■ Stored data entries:
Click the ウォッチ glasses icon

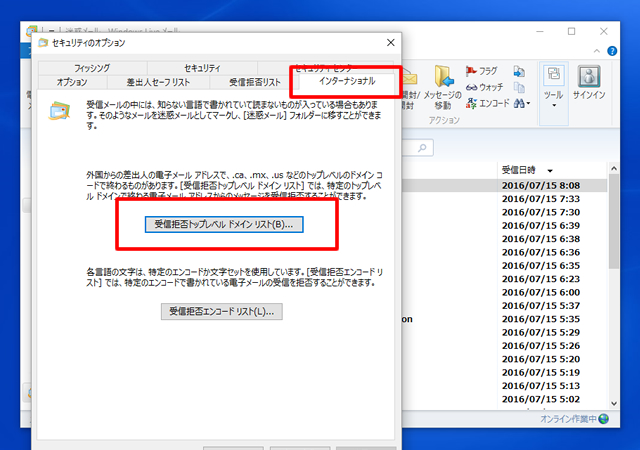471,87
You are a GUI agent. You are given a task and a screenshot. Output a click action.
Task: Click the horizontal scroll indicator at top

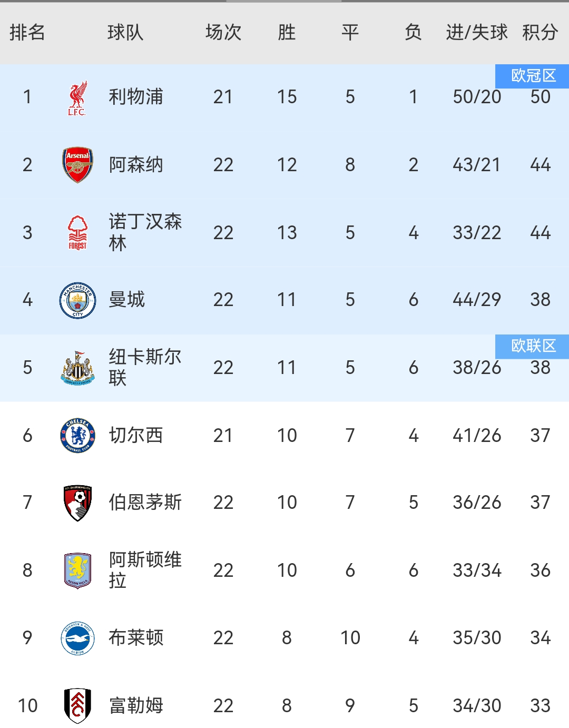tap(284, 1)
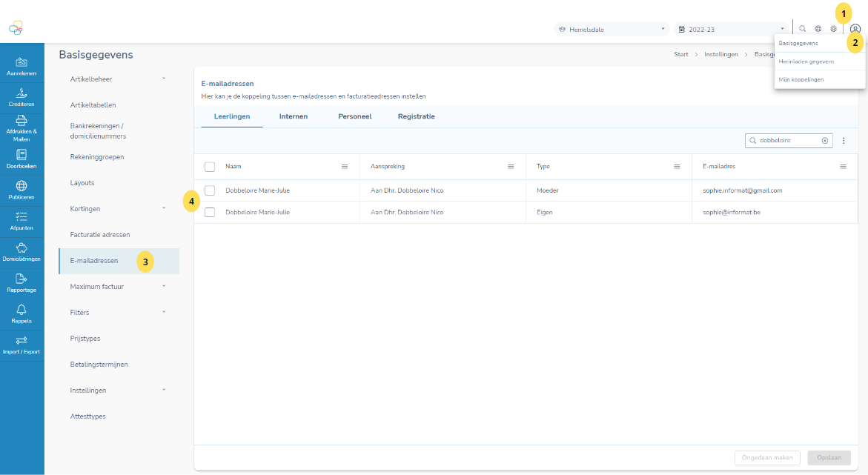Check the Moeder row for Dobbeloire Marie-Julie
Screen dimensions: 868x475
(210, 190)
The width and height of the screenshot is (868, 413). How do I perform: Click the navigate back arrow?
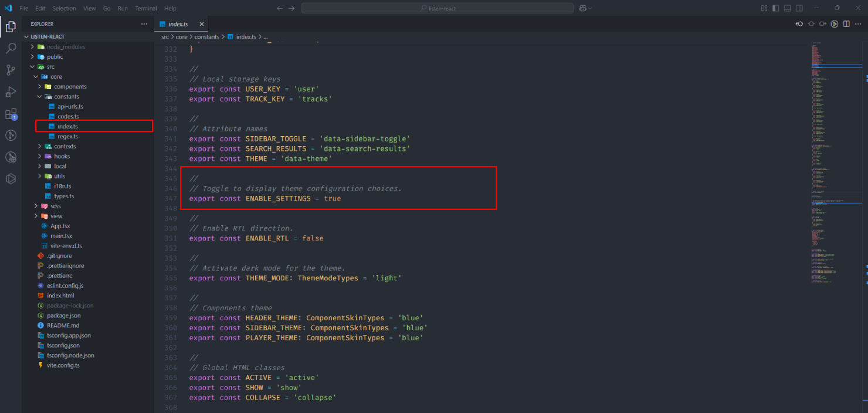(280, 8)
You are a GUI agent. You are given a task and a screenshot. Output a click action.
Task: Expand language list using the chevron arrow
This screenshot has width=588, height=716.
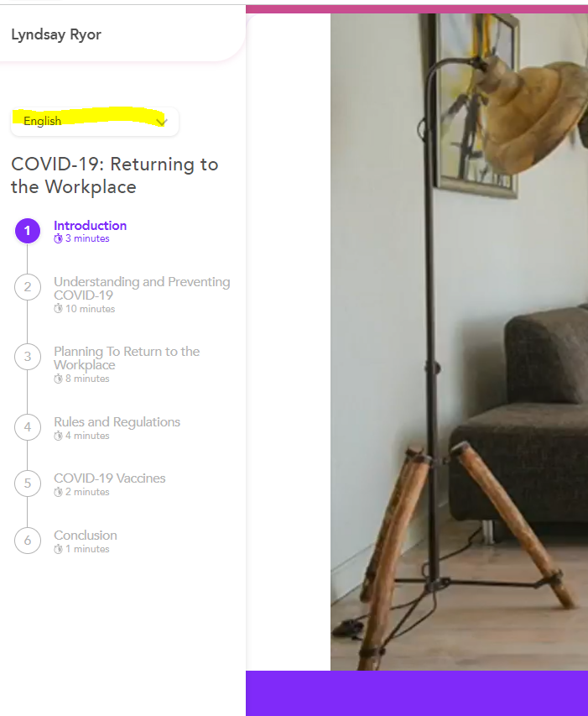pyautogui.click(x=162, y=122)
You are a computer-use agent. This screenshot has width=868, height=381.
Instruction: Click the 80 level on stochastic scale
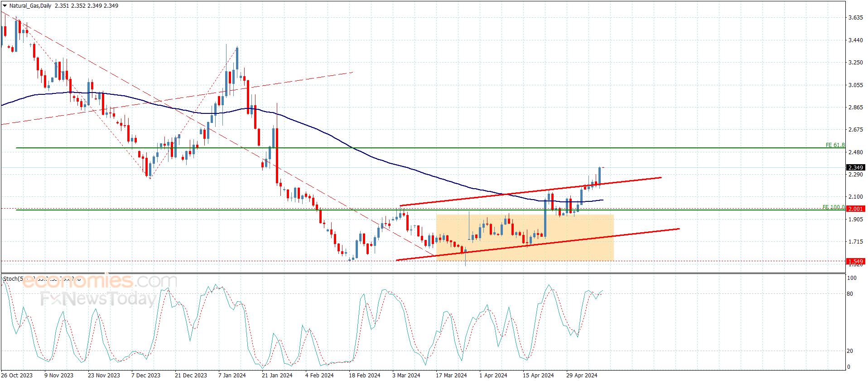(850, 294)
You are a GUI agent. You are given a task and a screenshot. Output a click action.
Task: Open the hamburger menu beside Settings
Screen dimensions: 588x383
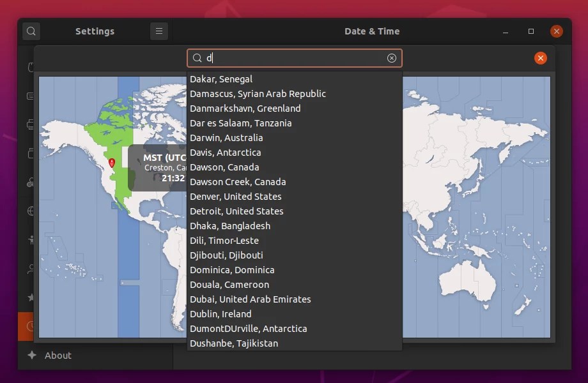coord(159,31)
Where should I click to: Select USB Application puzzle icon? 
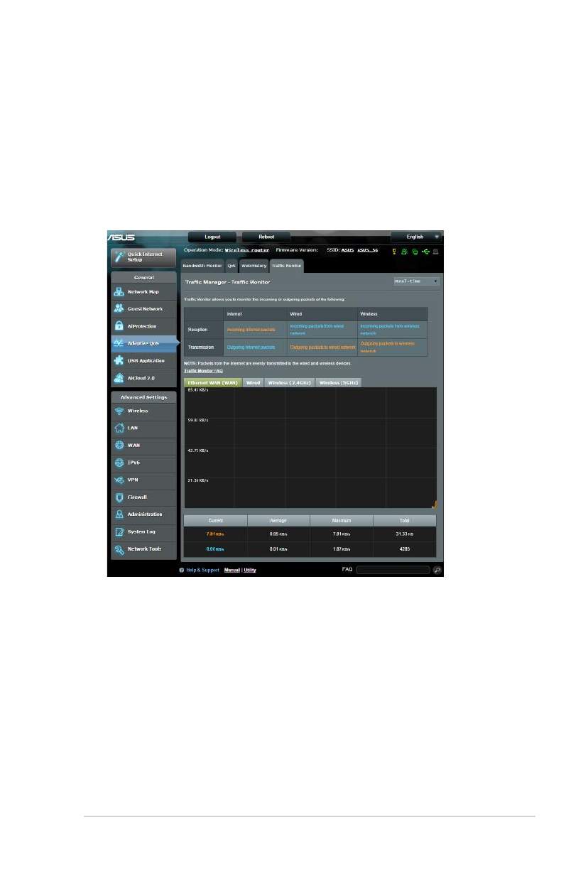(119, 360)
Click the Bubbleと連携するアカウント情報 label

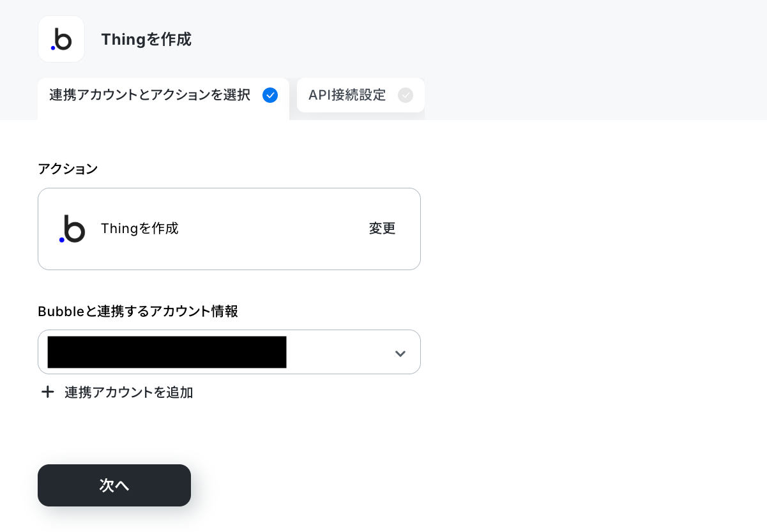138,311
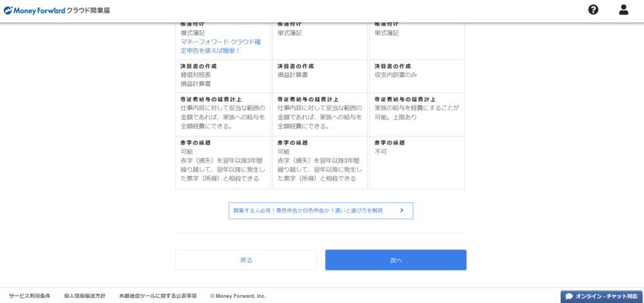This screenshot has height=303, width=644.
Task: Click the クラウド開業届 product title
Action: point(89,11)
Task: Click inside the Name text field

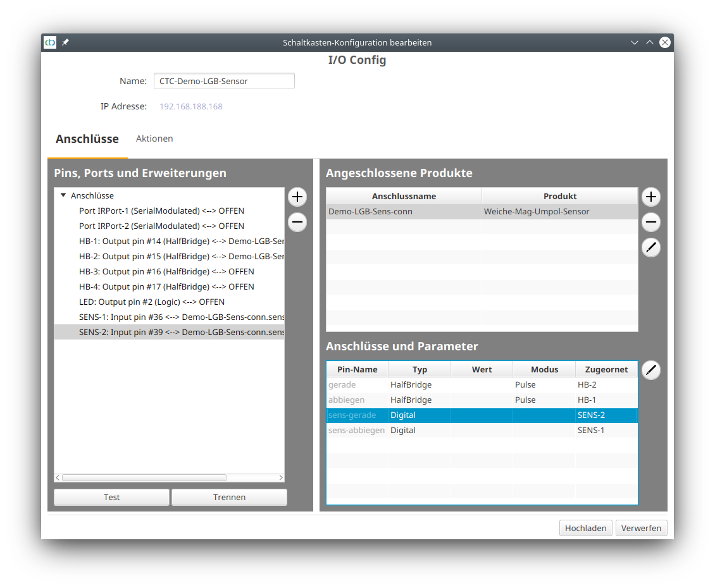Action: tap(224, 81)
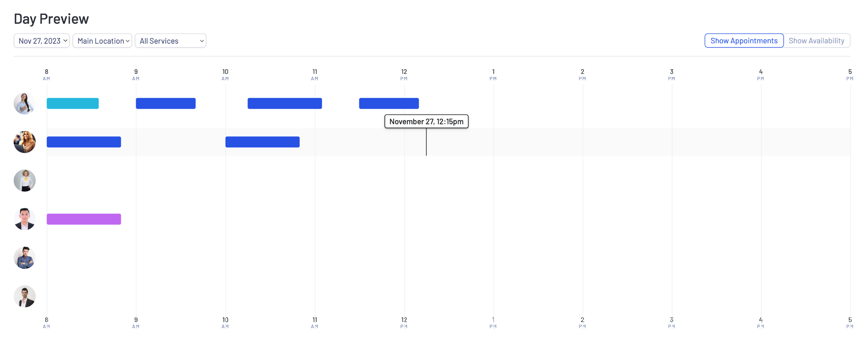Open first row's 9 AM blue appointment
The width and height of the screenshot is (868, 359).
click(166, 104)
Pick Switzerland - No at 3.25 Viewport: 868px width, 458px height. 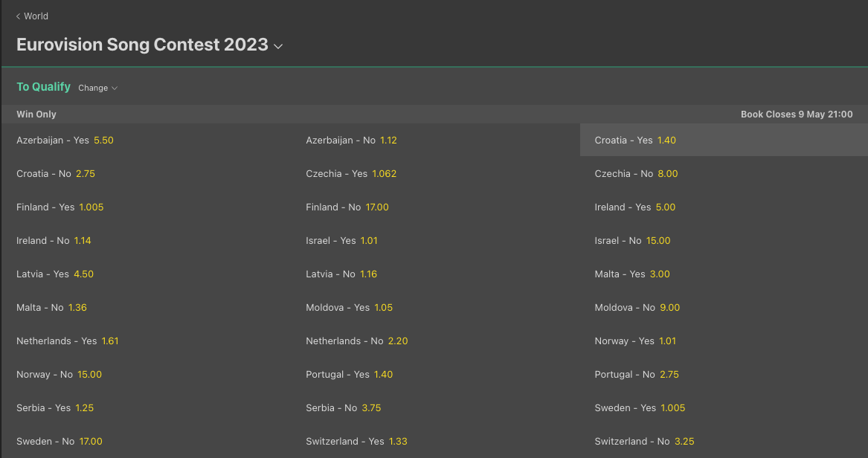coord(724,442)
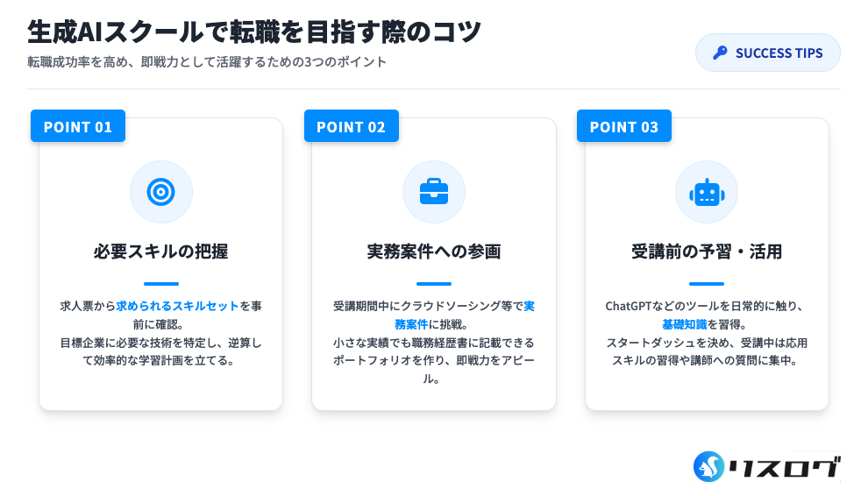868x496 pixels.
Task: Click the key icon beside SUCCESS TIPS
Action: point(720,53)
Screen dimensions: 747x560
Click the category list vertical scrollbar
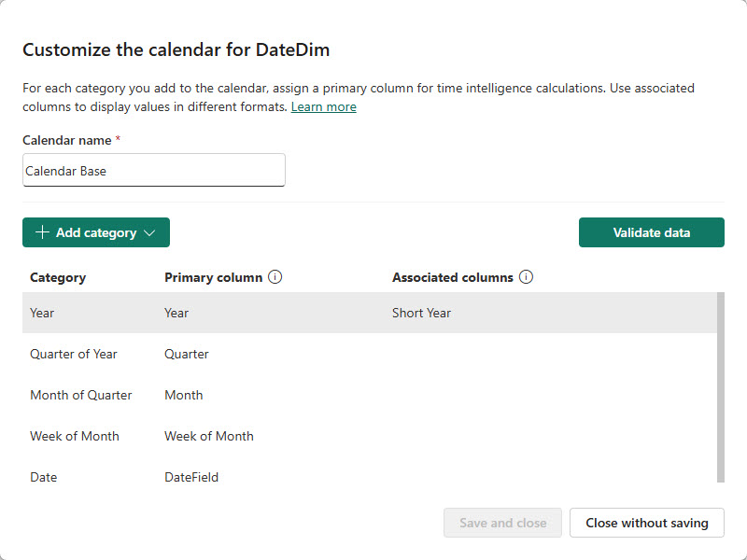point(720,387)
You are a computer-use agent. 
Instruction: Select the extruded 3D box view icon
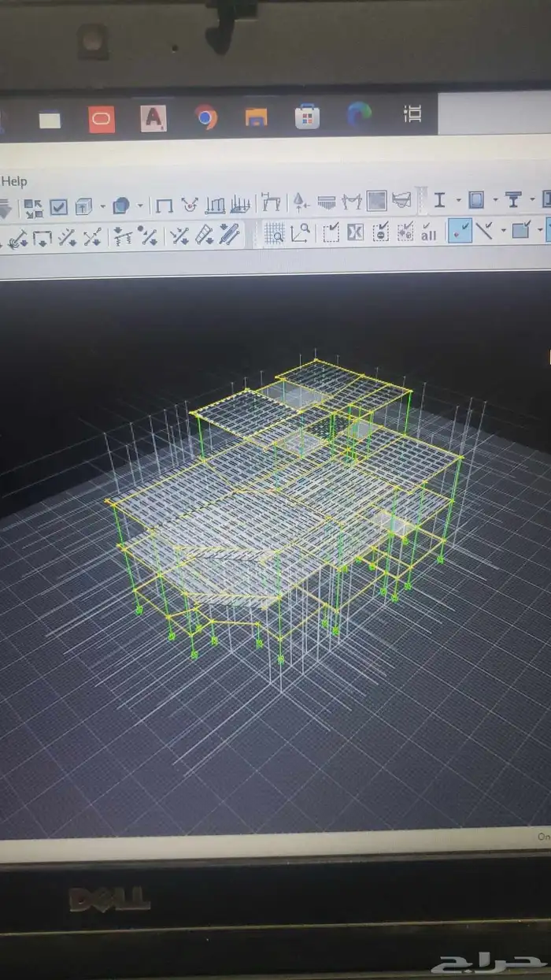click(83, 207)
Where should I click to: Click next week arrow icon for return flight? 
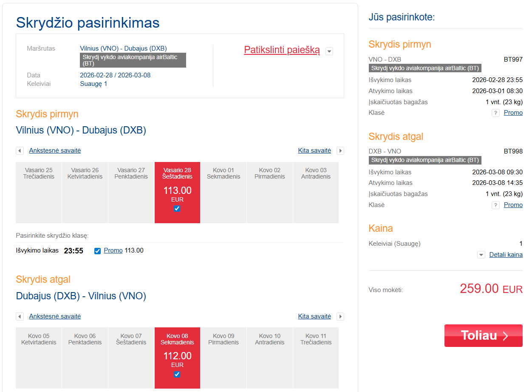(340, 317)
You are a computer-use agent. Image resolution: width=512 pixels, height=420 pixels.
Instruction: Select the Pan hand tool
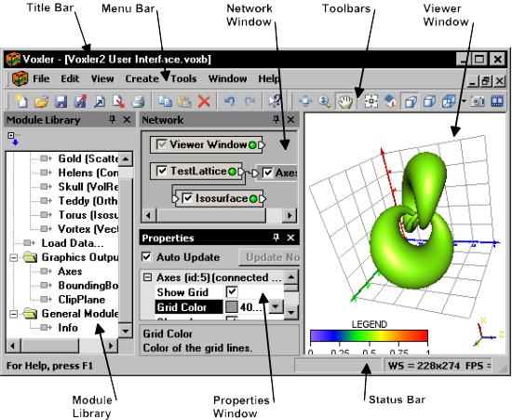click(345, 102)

■ ACTION ITEM:
This exercise requires the lines of the entries containing the string "computer".

■ TASK ANSWER:
You are a computer-use agent. This screenshot has width=868, height=381.
You are a computer-use agent. 
You are a computer-use agent. Image resolution: width=512 pixels, height=420 pixels.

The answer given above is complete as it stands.